Friday, January 31, 2014

Java Ain't No Coffee

This is a post about coding and programming so if you don't like that kind of stuff  and/or is really bores you and gives you a headache I won't blame you because I was like that until I started coding.

I started learning code and programing on Code Academy a couple months ago and I finished HTML and CSS so I'm doing JavaScript now. Let me just say, I can now appreciate the people who work on websites and such. Java is hard and learning it requires you to remember a lot of stuff. Actually I've been trying to use the Loki memory method to remember different attributes and variables. It has surprised me how much math is actually involved. But I can handle it, it's not difficult math at least.

I'm really excited to learn how to make stuff like web apps and write website code, but I know I'm pretty far away from that.
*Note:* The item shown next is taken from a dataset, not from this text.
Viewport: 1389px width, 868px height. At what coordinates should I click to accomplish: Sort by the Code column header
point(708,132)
But it's been fun being able to change certain stuff in code on my blog and my Tumblr page now that I know what I'm looking for.

Anyway just a random update on my ridiculous life.

Slan,
Courtney Elizabeth

Wednesday, January 29, 2014

Sherlock

So I have been watching BBC Sherlock when it airs in America on PBS. (I know I could have watched it online a month ago, but I decided to wait since it will be a while till the next season comes out.) This show never ceases to amaze me. It stays unpredictable until the end, and keeps me on my toes. I've seen the first two episodes, (actually that makes me have only one left) and I love season 3. I don't have a favorite Sherlock episode, but this season is just amazing.


I'm really excited to see what happens in the last episode; everything is so happy now after the wedding it's going to get a little scary. It seems BBC likes to do that to people; make them feel really good about an episode and then give them one that makes everyone sit with their mouths open in shock for hours. (i.e Downton Abbey) I've been rewatching the episodes like two days after I see them, I always miss something important the first time through.


Anyhow just wanted to share my Sherlock-ness with the world. Unfortunately I'm not going to be able to watch the new episode Sunday due to the super bowl...I'm going to be at a church youth event at my best friends house. (Ironic, neither of us care about football at all, like we would totally be watching Sherlock and Downton instead.) So I'll have to watch it Monday via the net (PBS website).


That's all. (seriously I don't know how to end a blog post)





Monday, January 27, 2014

The Black Death


I am the last surviving member of the Edbourne family. I am left, at seventeen years of age, to fend for myself in this cruel, sad and ending world. It is funny, in an ironic way. Two sunrises ago, I had a family. A mum and a dad, a younger brother and an older sister. Within that short span of time, I have been made an orphan. I have no friends. The Black Death has taken everyone important to me, everyone I loved.

            I am in a church with a few survivors from our village. I don’t know why we have been spared. It doesn’t make any sense to me at all. Frankly, I would rather I was dead. I don’t want to live alone, or not alone, but with people I don’t know, that aren’t my family. The year is 1350. Most people in the surrounding villages are dead. Doctors are estimating that a third of the population is dead thoughout England. And I ask, “God, why don’t you end this disease?”

            As I lie on the cold floor of the church, looking up at the ceiling, I ponder what I will do. If I don’t die, (which seems most likely) I will probably end up being sent to work for some farmer by the pope of our church.  I really want to be a knight, but I know that dream is ridiculous. I am not even of a noble family. But perhaps, which so many dead…. Inwardly I kicked myself for thinking so darkly. It was cruel and wicked to use the deaths of so many for one’s personal gain. I had just heard one of the doctors rebuke a noble for talking so the other day.

            Rats run by me as I lay still. Stupid, stinking rats. They caused all this trouble to begin with. Mostly likely they are the ones causing this horrible disease. I kicked one of them as it ran by my feet, and it yelped, and ran into a corner. A girl scrubbing the floor on the other side of the room glared at me. I glared back. I didn’t see why I shouldn’t kick the rats. I sat up and pulled myself next to the wall.

            I rubbed the back of my head. My hair used to be past my ears, but I had to have it cut short. Apparently it was supposed to keep bugs out and somehow reduce the risk of infection. I like it, but it is different, and will take some getting used to. That must be why it was so itchy. I rolled my shoulders and rubbed my back against the wall.

            The girl scrubbing came over and looked at me critically. “How do you feel?”

            “Fine, why?”

            “Stand up and turn around.” I did so, confused.

            “Oh my God,” she said, “you have it.”


I wrote this last year for school. I know it's not very good, but I thought I'd post it anyway.